Gli studenti della scuola secondaria di primo grado Leonardo da Vinci e Orazio Nucula di Terni sono protagonisti del progetto ‘Imaginarium: from the classroom to democracy!’ Erasmus+/eTwinning, un’iniziativa internazionale che unisce Italia, Polonia e Turchia. Un progetto che ha una durata complessiva di 21 mesi, dal 31 ottobre 2024 al 30 luglio 2026.
«Le priorità – spiegano i docenti – sono quelle di promuovere i valori democratici comuni, l’impegno civico, la partecipazione attiva alla vita civile e un approccio globale all’insegnamento e all’apprendimento delle lingue straniere. L’obiettivo è anche sviluppare competenze chiave, conoscere le culture dei Paesi partner e favorire il rispetto dei diritti umani e la tolleranza». Dal mese di ottobre 2024 le classi 2M, 2L e 2H hanno partecipato alle prime attività, mentre a maggio si è svolta la prima mobilità a Bandirma (Turchia), che ha visto protagonisti sette studenti delle classi 2M e 2H, selezionati per merito, accompagnati dalle docenti Angeletti e Filippetti.

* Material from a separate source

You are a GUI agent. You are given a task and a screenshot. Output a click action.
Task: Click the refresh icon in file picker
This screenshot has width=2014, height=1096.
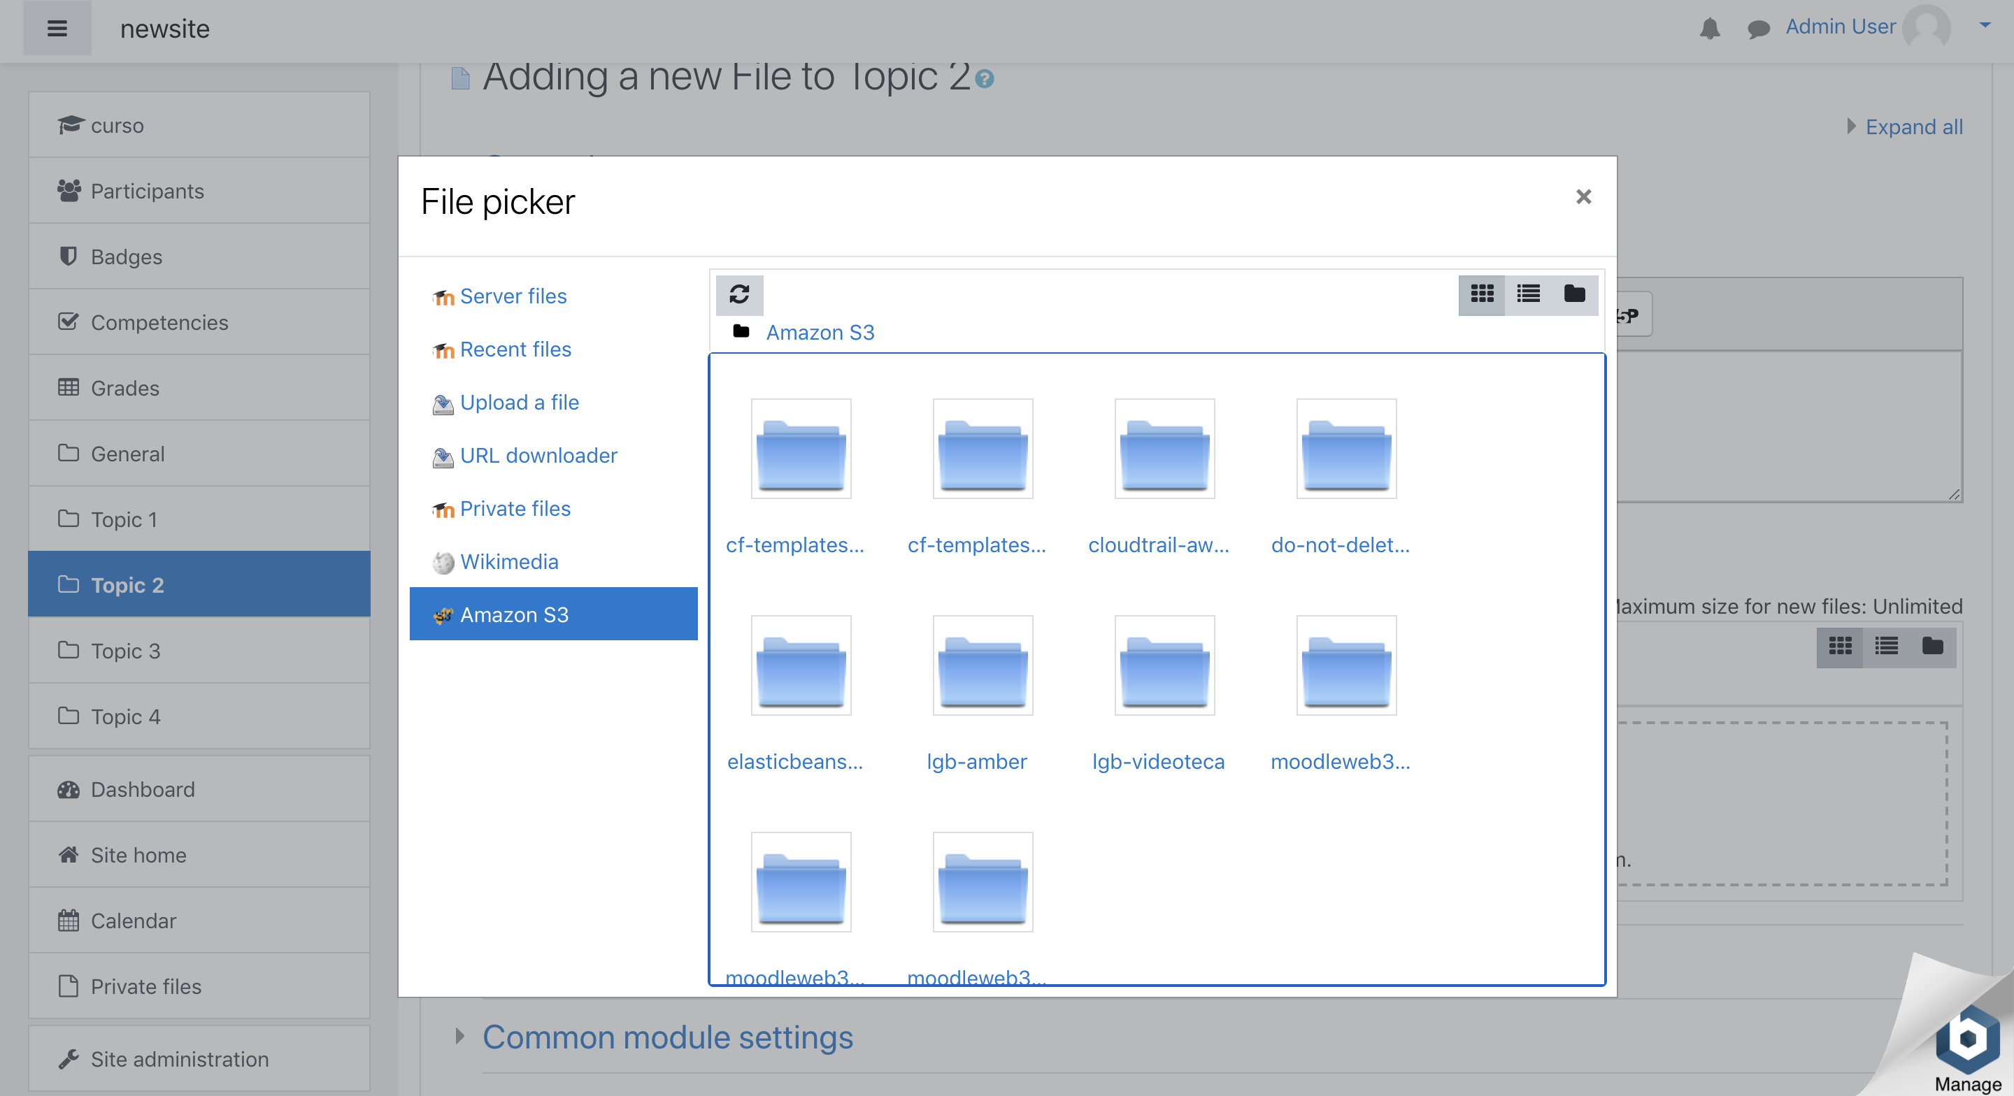click(739, 294)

In Turchia gli alunni ternani hanno incontrato i coetanei polacchi e hanno preso parte a numerose attività, come lavori di gruppo in team transnazionali per la creazione di una nazione ideale, escursioni a Bursa ed Efeso per approfondire storia, arte e governance tra epoca romana, bizantina e ottomana, laboratori artistici sulla Marbling Art (Ebru) e la Turkish henna, incontri istituzionali con il sindaco di Bandirma e il direttore del dipartimento dell’istruzione e attività ambientali nell’ambito del progetto ECOschools, culminate con la pulizia della spiaggia locale.
«La cooperazione è la chiave del successo nei progetti Erasmus+ ed eTwinning», aggiungono i docenti. «I partner resteranno costantemente in contatto per pianificare le attività, affrontare eventuali problemi e condividere buone pratiche». Le prossime mobilità si svolgeranno a Terni (ottobre 2025) e a Zator, in Polonia (maggio 2026). Un percorso che, come sottolineano alunni e insegnanti, contribuisce a rafforzare il senso di cittadinanza europea, promuovendo inclusione, rispetto della diversità culturale e collaborazione internazionale. Per la scuola Da Vinci-Nucula la ricaduta è significativa: «I progetti Erasmus+ – concludono i docenti – favoriscono la costruzione di una dimensione europea dell’istituto e migliorano la qualità e la ricchezza dell’offerta formativa».